The most common foreclosure definition in English is something like the following: it is a legal action the lender may take if someone who borrowed money using a mortgage stops paying that mortgage back. Foreclosures allow the lender to either sell off or take possession of the property (after obtaining permission from a court) in order to recoup the money they originally lent out.

Important to understand is that the property owner will not automatically lose the property if they are late on a payment or miss one entirely. Lenders, in general, would prefer to avoid foreclosure if possible — Canada has a lengthy and expensive foreclosure process. Therefore lenders will generally wait two to three months after the borrower has start paying before they start to foreclose.


The first step the lender will take if the borrower is delinquent on a payment is to mail them a letter demanding payment. If the lender does not get a reply to this letter, they will usually start foreclosure proceedings, and simultaneously file a separate lawsuit.

Different provinces have different foreclosure processes. In Quebec, Nova Scotia, Manitoba, Alberta, Saskatchewan, and British Columbia, traditional (“judicial”) foreclosures as described here are the standard.

However, in Ontario, New Brunswick, Prince Edward Island, and Newfoundland the process is quite different.

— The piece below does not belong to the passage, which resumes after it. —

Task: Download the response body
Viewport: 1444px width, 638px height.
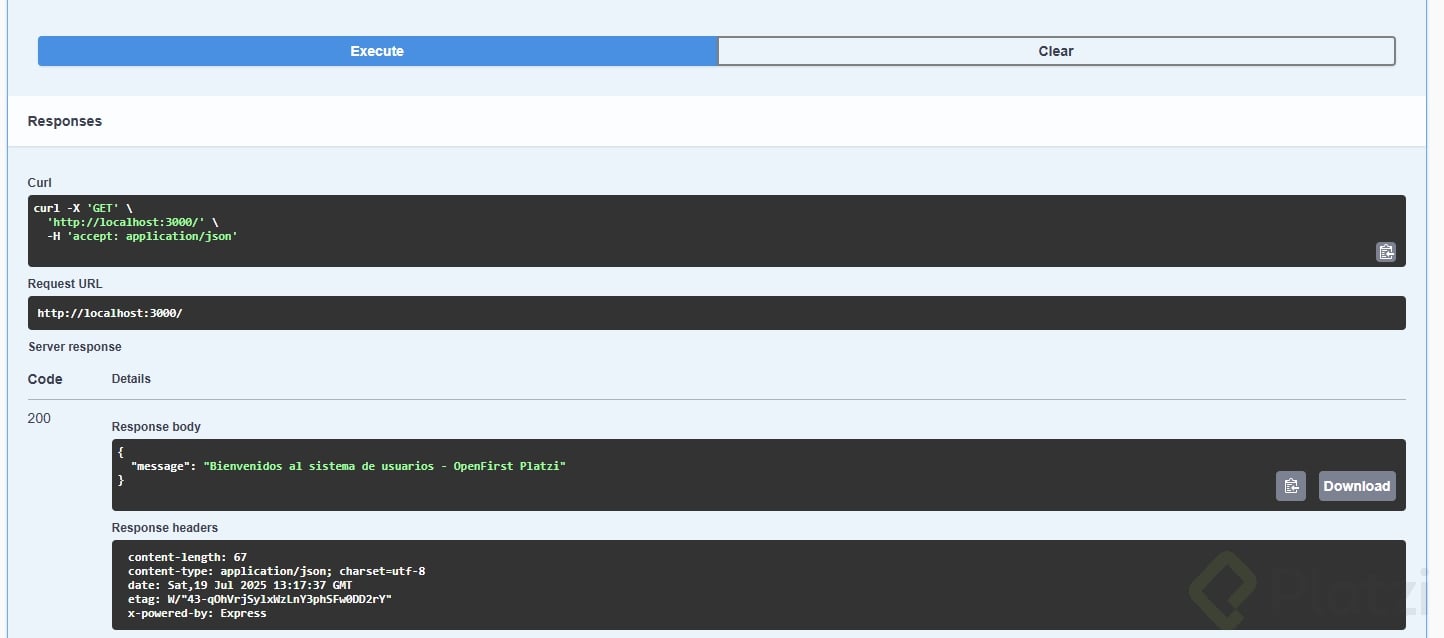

There it is known as “Power of Sale,” and since it does not require the involvement of a court until the end the process goes much faster.

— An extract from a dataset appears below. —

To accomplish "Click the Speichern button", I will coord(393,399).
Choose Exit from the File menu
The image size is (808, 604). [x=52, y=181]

How Does A Foreclosure Begin?

If there is a Supreme Court Registry in the town where the property is located, the lender must go there to start legal proceedings. When they do this, you as the property holder are mailed a document called a Petition for Foreclosure. This notifies you officially that the lender has asked the court to help get their money back.

What Should I Do If I Am Facing Foreclosure?

The first step is to get legal advice. Protecting your interests in the foreclosure proceedings will require you to file a so-called Response to Petition (or, depending on the exact legal rules in your area, other documents) within either 20 or 21 days of the foreclosure process beginning. This will usually have to be filed at the court address on the original Petition, and you will have to “serve” copies of your response to the lender.

After you have responded to the intitial notice of foreclosure, you will receive notification in the event someone else takes a step in the foreclosure process. If you do not respond to this intial notice, you will receive no more notifications and the process with go on without you — it will be almost impossible to defend yourself.